(Word and element location data)
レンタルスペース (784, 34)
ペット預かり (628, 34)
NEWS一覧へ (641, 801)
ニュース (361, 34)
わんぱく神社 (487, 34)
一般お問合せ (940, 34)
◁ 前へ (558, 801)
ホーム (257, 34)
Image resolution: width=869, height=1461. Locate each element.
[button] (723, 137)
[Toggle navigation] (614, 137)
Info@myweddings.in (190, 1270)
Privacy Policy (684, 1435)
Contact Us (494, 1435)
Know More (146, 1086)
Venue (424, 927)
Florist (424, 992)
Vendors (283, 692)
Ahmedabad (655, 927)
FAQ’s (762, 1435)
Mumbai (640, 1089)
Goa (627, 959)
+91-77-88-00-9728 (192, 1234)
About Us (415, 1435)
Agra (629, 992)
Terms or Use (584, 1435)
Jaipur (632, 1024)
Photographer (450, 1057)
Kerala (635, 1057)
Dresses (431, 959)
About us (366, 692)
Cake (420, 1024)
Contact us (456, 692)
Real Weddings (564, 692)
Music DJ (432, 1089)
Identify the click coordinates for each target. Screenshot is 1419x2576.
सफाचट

## Task instructions
Reproduce every line above verbatim, from the first to the last.

## Output for this task
レンタルスペース (784, 34)
ペット預かり (628, 34)
NEWS一覧へ (641, 801)
ニュース (361, 34)
わんぱく神社 (487, 34)
一般お問合せ (940, 34)
◁ 前へ (558, 801)
ホーム (257, 34)
Image resolution: width=869, height=1461. Locate each element.
[button] (723, 137)
[Toggle navigation] (614, 137)
Info@myweddings.in (190, 1270)
Privacy Policy (684, 1435)
Contact Us (494, 1435)
Know More (146, 1086)
Venue (424, 927)
Florist (424, 992)
Vendors (283, 692)
Ahmedabad (655, 927)
FAQ’s (762, 1435)
Mumbai (640, 1089)
Goa (627, 959)
+91-77-88-00-9728 (192, 1234)
About Us (415, 1435)
Agra (629, 992)
Terms or Use (584, 1435)
Jaipur (632, 1024)
Photographer (450, 1057)
Kerala (635, 1057)
Dresses (431, 959)
About us (366, 692)
Cake (420, 1024)
Contact us (456, 692)
Real Weddings (564, 692)
Music DJ (432, 1089)
Identify the click coordinates for each target. Screenshot is 1419x2576.
सफाचट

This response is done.